Records from a data collection
-*-

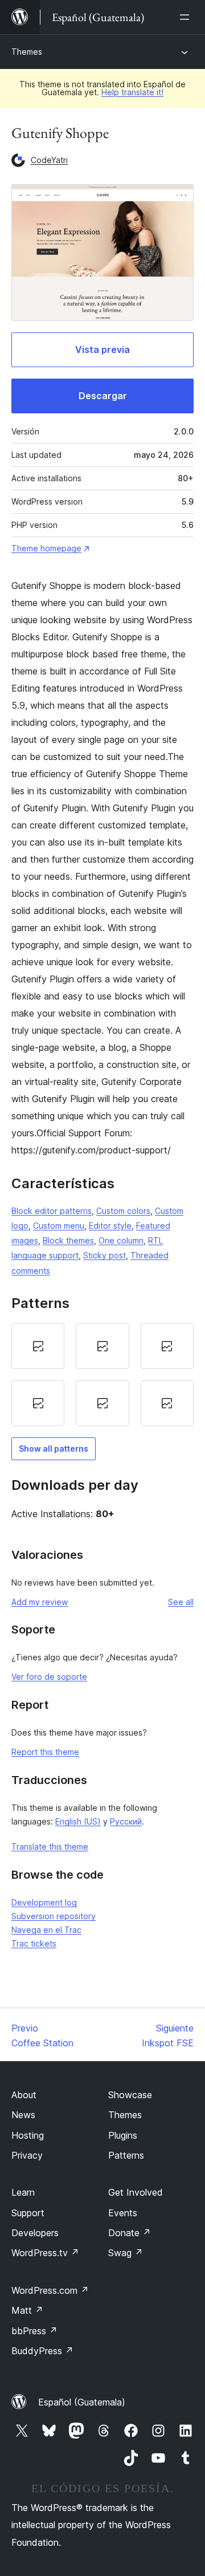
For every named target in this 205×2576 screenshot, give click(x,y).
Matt (27, 2310)
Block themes (68, 1240)
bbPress (34, 2331)
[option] (37, 1346)
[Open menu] (187, 17)
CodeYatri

-*-

EXERCISE DIRECTIONS >> Verbatim copy without images: write the records above out in full.

SOLUTION TO THIS PROBLEM >>
For every named target in this 205×2576 screenshot, give click(x,y).
Matt (27, 2310)
Block themes (68, 1240)
bbPress (34, 2331)
[option] (37, 1346)
[Open menu] (187, 17)
CodeYatri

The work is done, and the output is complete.